# [WHAT TO DO]
Copy out exactly, and only, the lines from the one containing "Select IfcSlab in the IFC parts tree" through the end of the entries. No pictures.

[DATA TO USE]

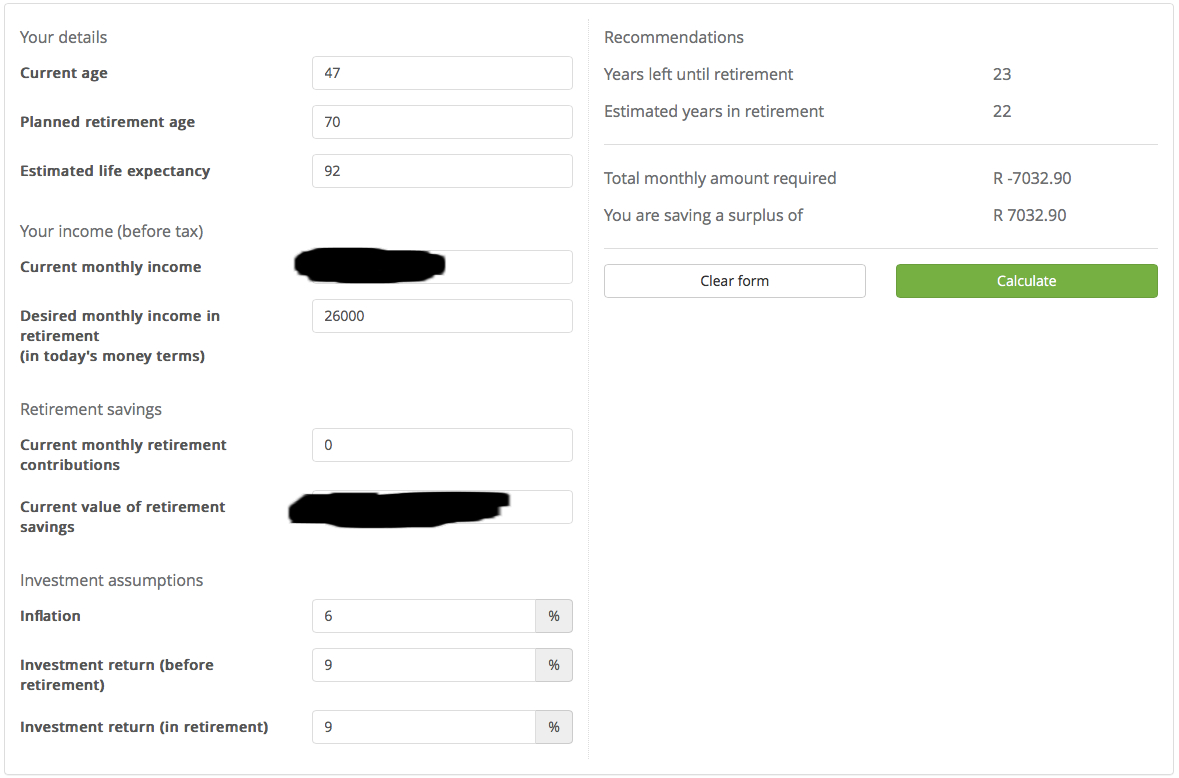Click the Investment return in retirement input
Viewport: 1179px width, 778px height.
424,727
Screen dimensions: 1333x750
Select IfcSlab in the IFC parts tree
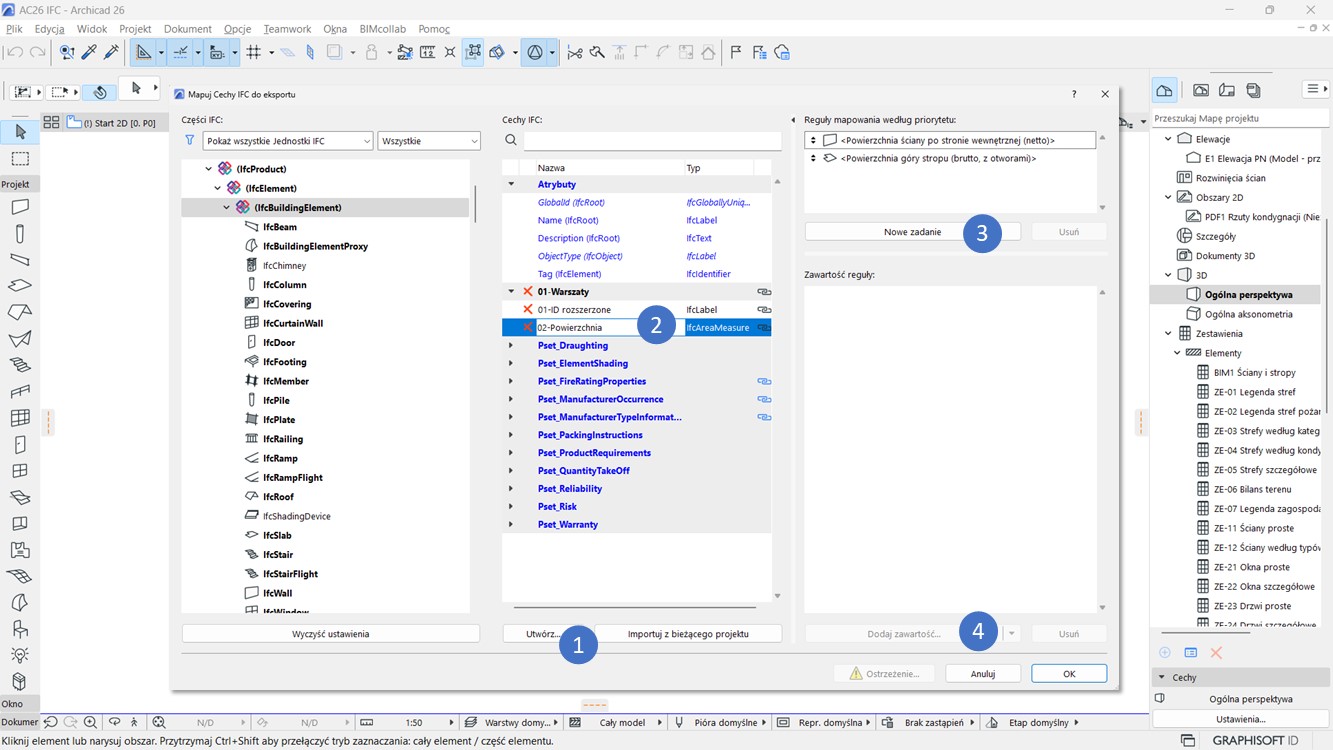click(277, 536)
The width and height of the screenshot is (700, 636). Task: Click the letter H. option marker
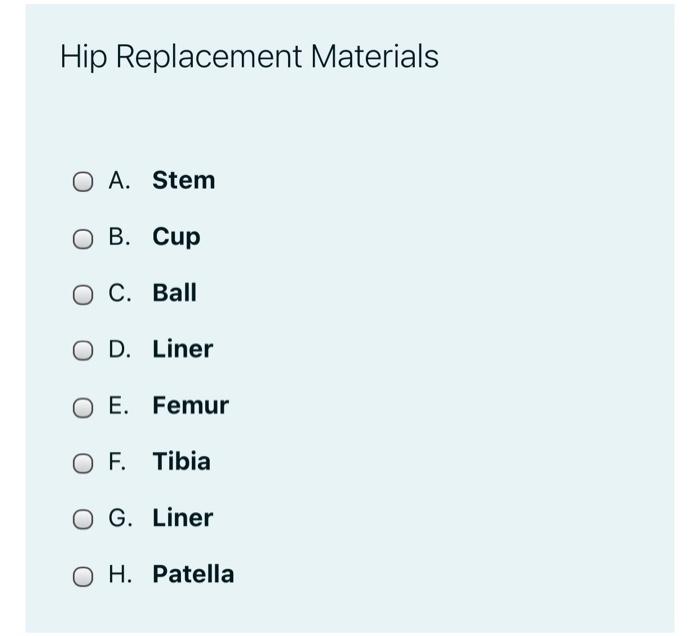tap(120, 574)
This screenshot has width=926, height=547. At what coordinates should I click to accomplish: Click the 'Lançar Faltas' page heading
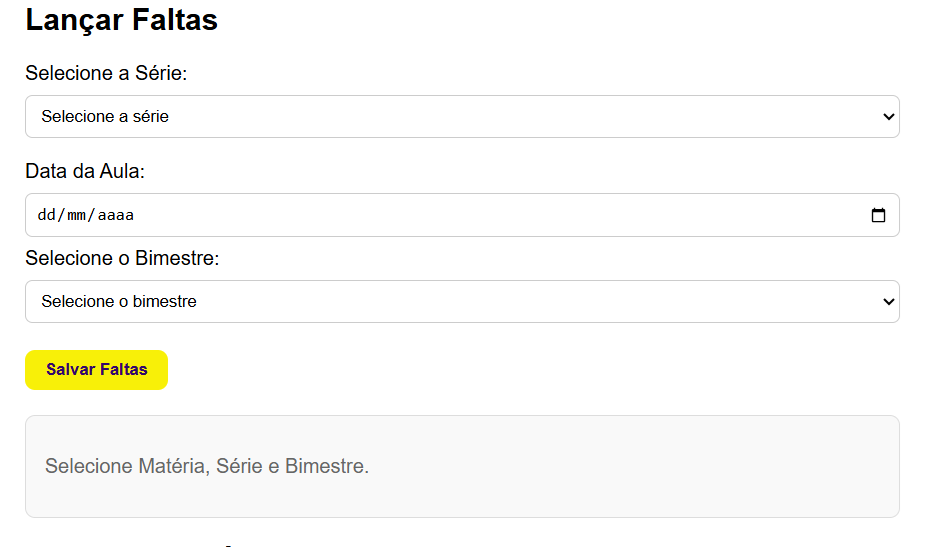tap(121, 20)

[/DATA TO USE]

# [ANSWER AREA]
Select IfcSlab in the IFC parts tree
click(277, 536)
The width and height of the screenshot is (700, 636). Task: Click the letter H. option marker
tap(120, 574)
This screenshot has width=926, height=547. At what coordinates should I click to accomplish: Click the 'Lançar Faltas' page heading
tap(121, 20)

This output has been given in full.